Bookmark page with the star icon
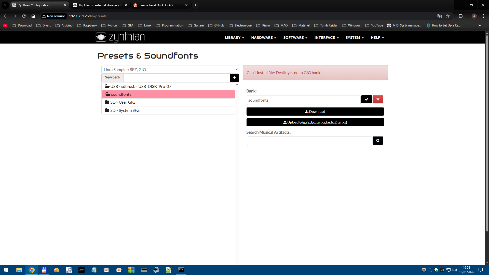click(448, 16)
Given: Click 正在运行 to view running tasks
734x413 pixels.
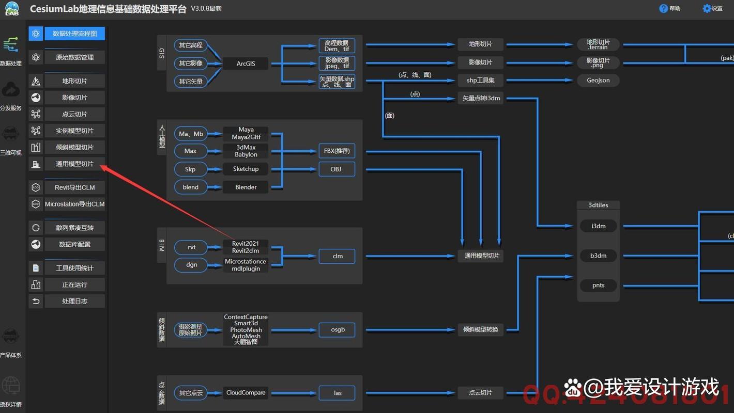Looking at the screenshot, I should coord(74,284).
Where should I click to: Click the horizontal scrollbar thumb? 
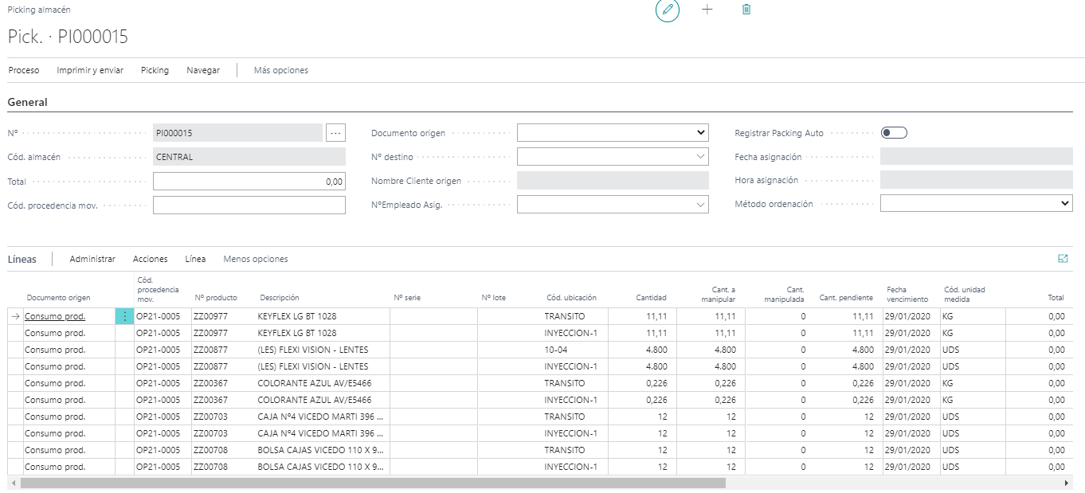click(373, 483)
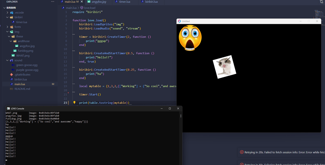Close the main.lua editor tab

pyautogui.click(x=81, y=2)
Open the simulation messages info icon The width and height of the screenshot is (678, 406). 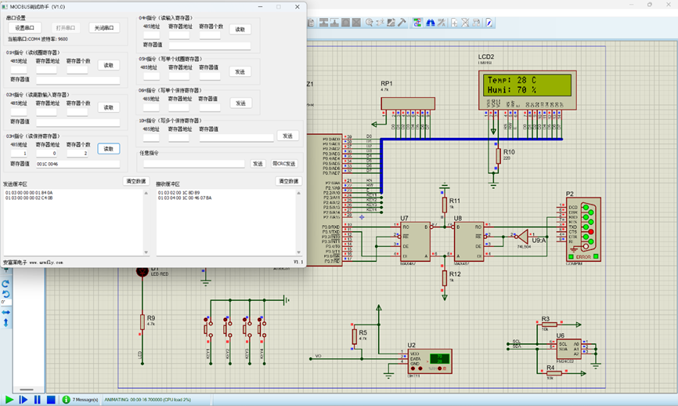pos(67,400)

· · · ·

Quote everything from the first of the rows above down to and including the line that contains "Looking at the", leaving out the pictures.

> Result of the task:
Bookmark page with the star icon
click(448, 16)
Given: Click 正在运行 to view running tasks
734x413 pixels.
Looking at the screenshot, I should coord(74,284).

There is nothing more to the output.